Developing Component-Based Systems

1. Developing Component-Based Systems TIP This chapter discusses the techniques to develop component-based systems, i.e., architecture design, components and interface, component assembly, and testing. X LIU, School of Computing, Napier University

2. What is architecture • The software architecture of a program or computing system is the structure or structures of the system, which comprise software components, the externally visible properties of those components, and the relationships among them.

3. What is architecture • The architecture is not the operational software, rather, it is a representation that enables a software engineer to • Analyze the effectiveness of the design in meeting its stated requirements • Consider architectural alternatives at a stage when making design changes is still relatively easy • Reducing the risks associated with the construction of the software

4. Why is architecture important • Representations of software architecture are an enabler for communication between all parties interested in the development of a computer-based system • The architecture highlights early design decisions that will have a profound impact of all software engineering work that follows, and as important, on the ultimate success of the system as an operational entity • Architecture constitutes a relatively small, intellectually graspable model of how the system is structured and how its components work together

5. Components and architecture • A component system architecture consists of • a set of platform decisions • a set of component frameworks • an interoperation design for the component frameworks.

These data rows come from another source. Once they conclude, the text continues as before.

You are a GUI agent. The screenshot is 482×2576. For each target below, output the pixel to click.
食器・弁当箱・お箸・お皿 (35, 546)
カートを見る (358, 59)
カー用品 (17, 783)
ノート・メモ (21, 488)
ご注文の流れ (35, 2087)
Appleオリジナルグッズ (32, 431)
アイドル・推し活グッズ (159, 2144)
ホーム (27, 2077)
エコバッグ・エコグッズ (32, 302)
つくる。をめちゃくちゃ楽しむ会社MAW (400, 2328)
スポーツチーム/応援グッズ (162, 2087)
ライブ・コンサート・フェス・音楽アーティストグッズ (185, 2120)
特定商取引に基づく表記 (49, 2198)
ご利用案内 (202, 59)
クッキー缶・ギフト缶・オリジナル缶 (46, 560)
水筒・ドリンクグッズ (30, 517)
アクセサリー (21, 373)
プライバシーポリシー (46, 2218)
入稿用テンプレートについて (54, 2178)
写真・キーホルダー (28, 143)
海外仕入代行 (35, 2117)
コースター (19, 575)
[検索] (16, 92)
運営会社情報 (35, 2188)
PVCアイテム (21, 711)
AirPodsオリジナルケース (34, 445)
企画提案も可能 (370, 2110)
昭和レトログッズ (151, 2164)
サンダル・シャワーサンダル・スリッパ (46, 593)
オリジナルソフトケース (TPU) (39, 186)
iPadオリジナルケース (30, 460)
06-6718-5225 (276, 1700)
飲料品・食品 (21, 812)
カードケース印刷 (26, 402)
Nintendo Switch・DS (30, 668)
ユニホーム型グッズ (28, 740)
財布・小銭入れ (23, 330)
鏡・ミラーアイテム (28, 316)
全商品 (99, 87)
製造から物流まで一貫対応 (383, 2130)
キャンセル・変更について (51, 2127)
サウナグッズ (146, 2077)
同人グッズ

6. Platform • A platform is the substrate that allows for installation of components and component frameworks, such that these can be instantiated and activated. • A platform can be concrete or virtual. • Concrete platforms provide direct physical support, that is implement their services in hardware • Virtual platforms, also called platform abstractions or platform shields, emulate a platform on top of another, introducing a cost-flexibility trade-off. • In practice, all platforms are virtual to some degree, and a sharp distinction is academic.

7. Component Framework • A component framework is a dedicated and focused architecture, usually around a few key mechanisms, and a fixed set of policies for mechanisms at the component level. • Component frameworks often implement protocols to connect participating components and enforce some of the polices set by the framework. • The polices governing the use of the mechanisms that are used by the framework itself are not necessarily fixed, instead, they can be left to higher-level architectures.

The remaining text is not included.